I was reading the online courseware by MIT on Arithmetic Geometry and I came across this paragraph:
Let $C/k$ be a (smooth, projective, geometrically irreducible) curve of genus $1$ over a perfect
field $k$. Let $n$ be the least positive integer for which Div$_k C$ contains an effective divisor $D$ of
degree $n$ (such divisors exist; take the pole divisor of any non-constant function in $k(C)$, for
example). If $C$ has a $k$-rational point, then $n = 1$ and $C$ is an elliptic curve.

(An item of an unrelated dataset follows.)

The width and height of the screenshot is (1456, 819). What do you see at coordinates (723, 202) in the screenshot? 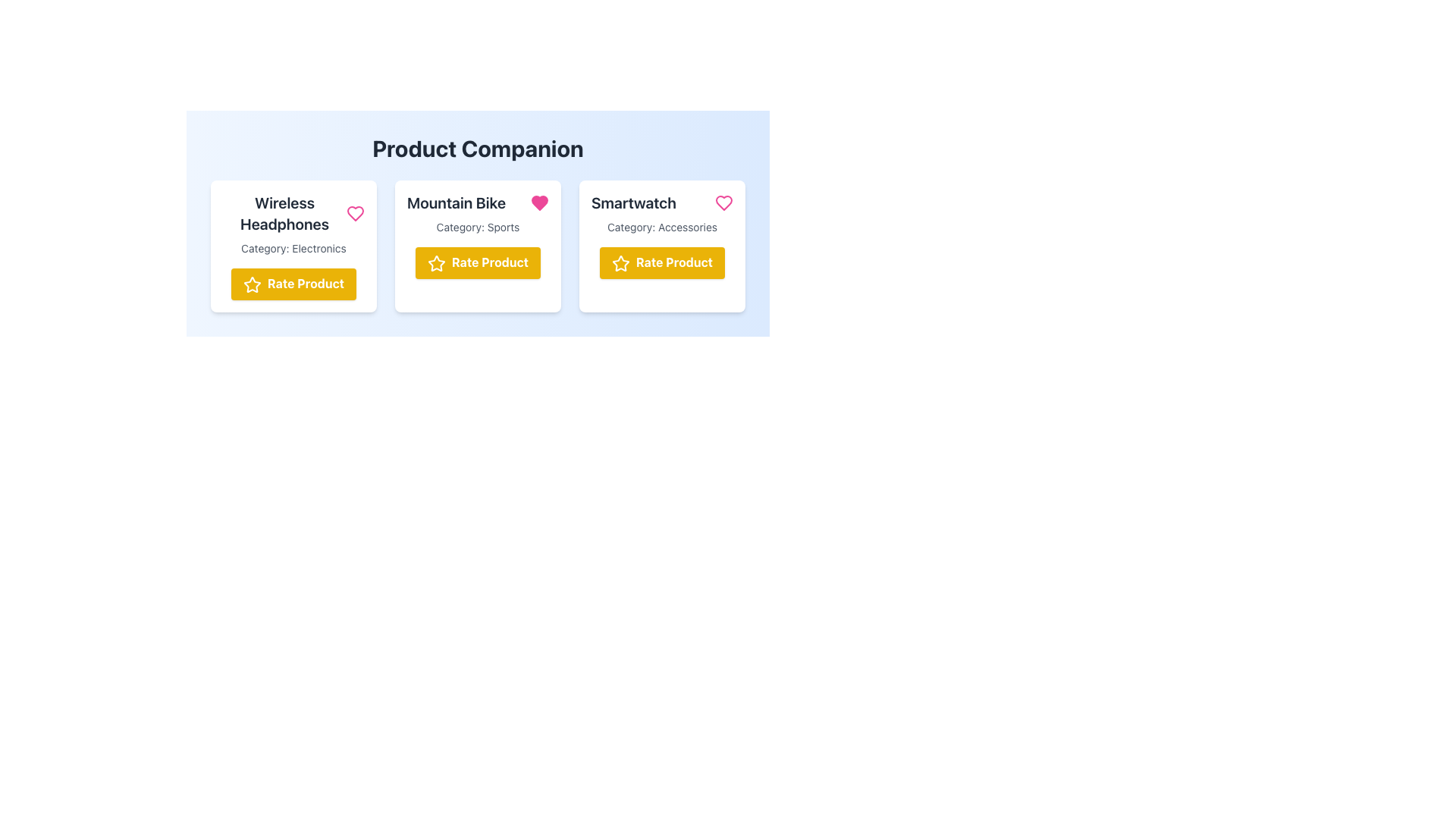
I see `the heart-shaped icon in the top-right corner of the 'Smartwatch' card` at bounding box center [723, 202].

I do not understand why does such an $n$ exist when Div$_kC$ is the free abelian group generated by the points of $C$, and thus we can obtain any effective divisor of any degree. Furthermore, what does the parenthesized part mean? And the final sentence seems to suggest that if $C$ does not have a $k$-rational point, then $n$ must be greater than $1$.
Best Answer
Q1: $Div(C)$ is generated by the closed points of $C$.
For example if $p$ is a closed point of $C$ with residue field $L(\supset k) $, then $\deg[p]=[L:k].$ So $\deg[p]>1$ if $[L:k]>1.$
Q2: Let $f\in k(C)^*$, a non-constant rational function on $C$, then the $$div(f)=(f)_0-(f)_{\infty}.$$ In particular, $(f)_{\infty}$ is the divisor (hence pole divisor) associated to the poles of the rational function $f$, which is effective. Now $(f)_{\infty}\neq 0$, precisely because $f$ is non-constant. So you can take its degree that will be a positive integer.
Q3: If $C$ does not have a $k$-rational point, then (as seen in answer to Q1 above) for a closed point $p$ with residue field $L\supsetneq k$, $\deg[p]=[L:k]>1$.